The benefits of improving women’s economic opportunities are clear: when women control income, they invest it in their families, particularly in the health and education of their children, helping to break cycles of poverty. Women also contribute to the economic growth of their communities. Research from McKinsey shows that since 1970, as women’s greater labor participation took off, their productivity has accounted for a quarter of U.S. GDP. In the developing world, women are estimated to own 40 to 50 percent of businesses.
Yet, as the World Bank’s World Development Report 2012 notes, “pervasive and persistent gender differences remain in productivity and earnings across different sectors and jobs. Indeed, many women around the world appear to be caught in a productivity trap—one that imposes significant costs on women’s welfare and economic empowerment today and serious disincentives to invest in the women of tomorrow.” As the World Bank’s report explains, it’s not that women are worse farmers, workers, or entrepreneurs than men, it’s just that they face particular constraints–notably in time (due to care responsibilities), skills, and access to land and credit.

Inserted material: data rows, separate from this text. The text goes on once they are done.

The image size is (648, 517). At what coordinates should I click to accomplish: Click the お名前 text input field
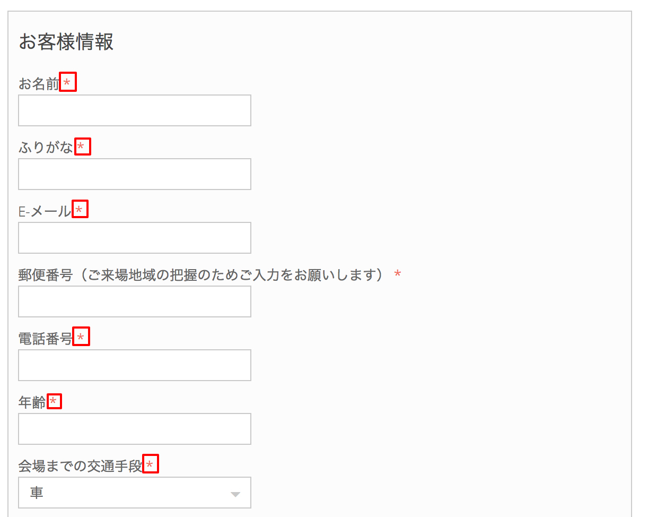[135, 110]
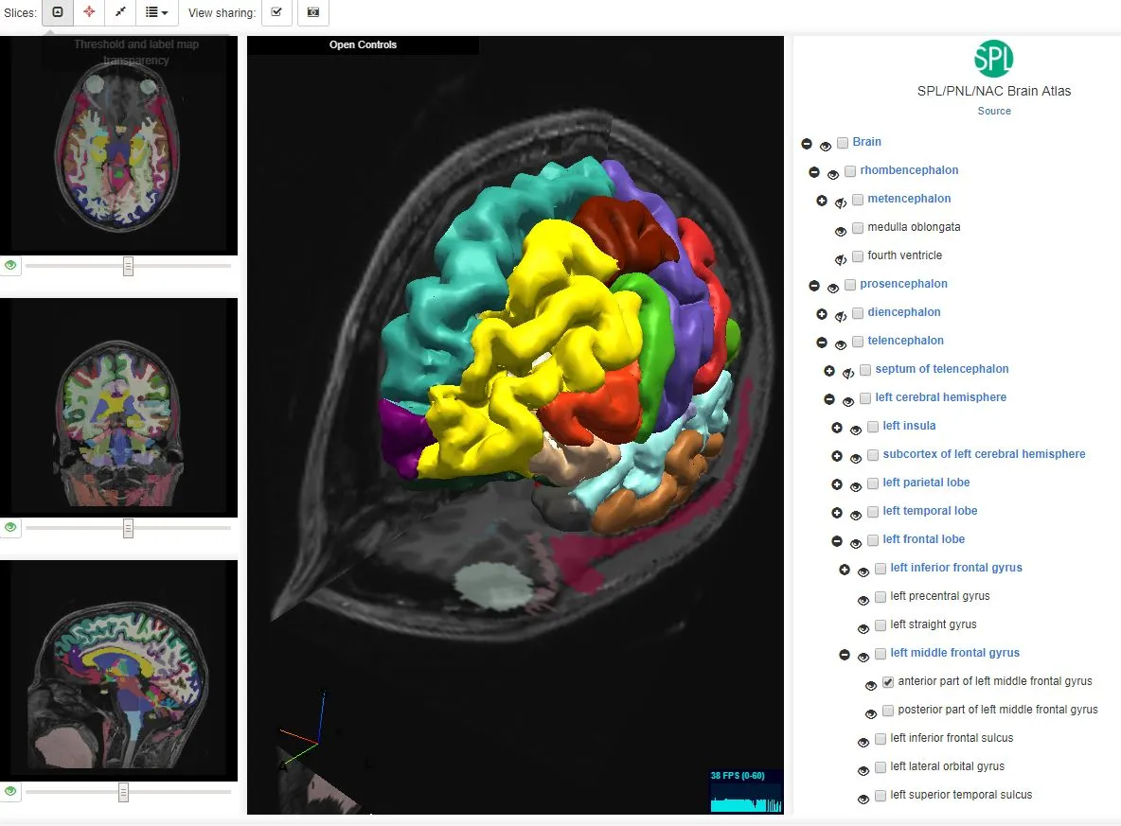Viewport: 1121px width, 826px height.
Task: Toggle the green eye icon under the sagittal slice
Action: coord(10,791)
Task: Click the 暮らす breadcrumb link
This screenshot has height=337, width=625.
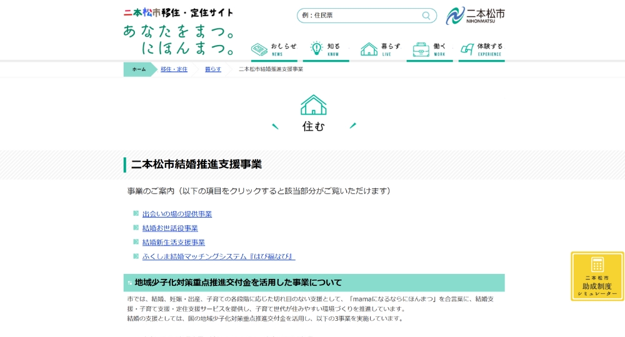Action: pos(213,69)

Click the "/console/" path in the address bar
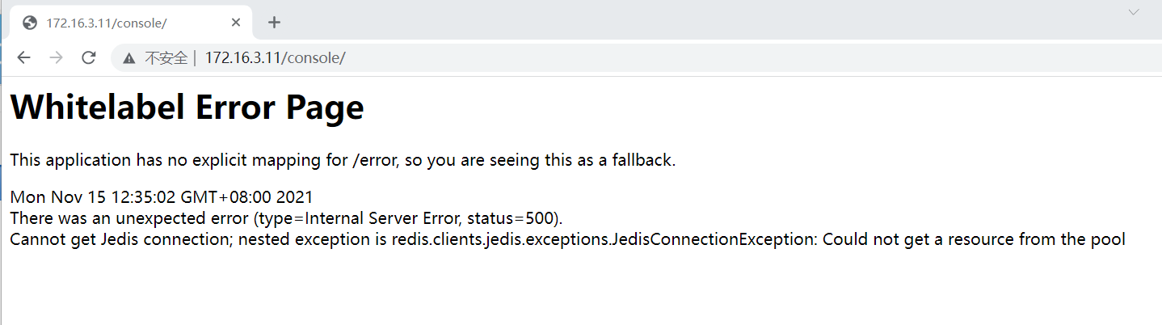[x=314, y=58]
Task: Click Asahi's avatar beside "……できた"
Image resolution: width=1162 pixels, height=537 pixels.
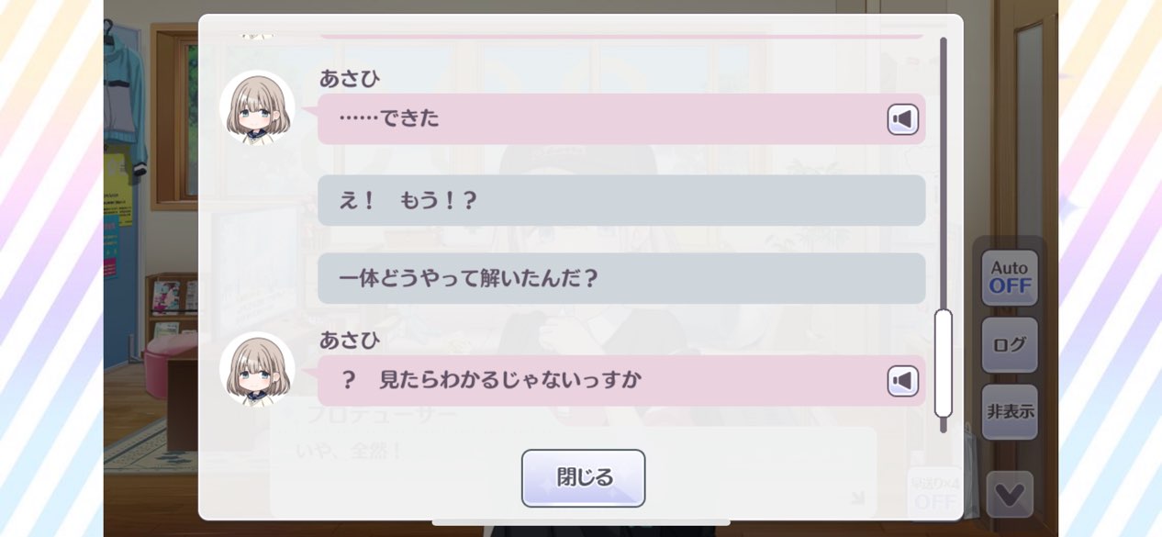Action: [257, 108]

Figuring out how best to address these constraints has become a high priority in development circles. But the reality is that we still know very little about what works and what doesn’t work in improving women’s economic productivity.

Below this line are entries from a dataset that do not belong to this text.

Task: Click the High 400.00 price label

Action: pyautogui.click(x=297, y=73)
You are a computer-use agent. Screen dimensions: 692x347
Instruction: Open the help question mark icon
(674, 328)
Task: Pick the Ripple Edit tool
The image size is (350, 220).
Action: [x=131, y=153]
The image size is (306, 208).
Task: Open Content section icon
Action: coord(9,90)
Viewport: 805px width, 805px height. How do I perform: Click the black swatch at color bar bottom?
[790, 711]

To address this knowledge gap, ExxonMobil and the United Nations Foundation (UNF) have joined forces to evaluate interventions promoting women’s economic opportunity. As Mayra Buvinic from the UN Foundation said last week at a meeting of the ExxonMobil roundtable series at the Council on Foreign Relations, “we know a great deal about the determinants of inequality, but little about what interventions actually succeed.”

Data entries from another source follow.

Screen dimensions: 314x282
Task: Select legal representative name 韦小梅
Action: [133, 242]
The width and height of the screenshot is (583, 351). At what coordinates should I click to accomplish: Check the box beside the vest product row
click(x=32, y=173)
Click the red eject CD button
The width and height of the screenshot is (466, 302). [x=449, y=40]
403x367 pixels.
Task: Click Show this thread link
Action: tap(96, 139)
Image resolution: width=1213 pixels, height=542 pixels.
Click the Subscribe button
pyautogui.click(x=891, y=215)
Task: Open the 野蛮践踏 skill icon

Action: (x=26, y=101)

Panelist Markus Goldstein, a senior economist at the World Bank, echoed the importance of this research and the need to “raise the bar on gender data.” Strong evidence exists on the barriers women face, but we know less about how to overcome them. Goldstein explained that while evaluations of economic development interventions do occur, they rarely have a gender dimension. Moreover, randomized controlled trials–which are costly to do–often do not disaggregate gender.
Gender programs are therefore usually run on “well-informed hypotheses,” noted Goldstein, and that can be frustrating. In order for investments in gender equity to be sustainable, it’s important to demonstrate their effectiveness through hard data. As panelist Agnes Quisumbing from the International Food Policy Research Institute argued, the design of research and the type of data collected is critical. Longitudinal studies and experimentation matter.
In some areas, we do have relatively strong evidence about what works: for example, there is robust data on job training programs for women implemented in Latin America. Research shows that job skills programs are more likely to be successful if extra subsidies are offered for transport and childcare, and on-site job trainings are more successful in increasing women’s economic earnings than in-classroom trainings. Still, it is not clear how well such results translate across regions.
With respect to business trainings–those designed to help female entrepreneurs start, grow, and sustain businesses–the findings are less clear. Preliminary research from the UN Foundation indicates that meeting the needs of poor women at the base of the pyramid is particularly challenging. Simply providing them with quality business trainings is not sufficient to make a difference. Such interventions are more successful if paired, for example, with initiatives to increase access to credit. However, this creates a tension between implementation capacity and program effectiveness for service delivery organization.
Clearly, more research is needed to understand how best to focus limited resources on improving women’s economic potential. The opportunity is significant: for example, the Food and Agriculture Organization estimates that equalizing access to productive resources between female and male farmers could increase agricultural output in developing countries by 2.5 to 4 percent. The UNF’s research seeks to marshal information that will provide a “roadmap for action” for the private and public sectors by identifying the best interventions across countries with different socio-cultural norms and stages of economic development. I will be following their progress closely and will revisit this topic when their final report is released next spring.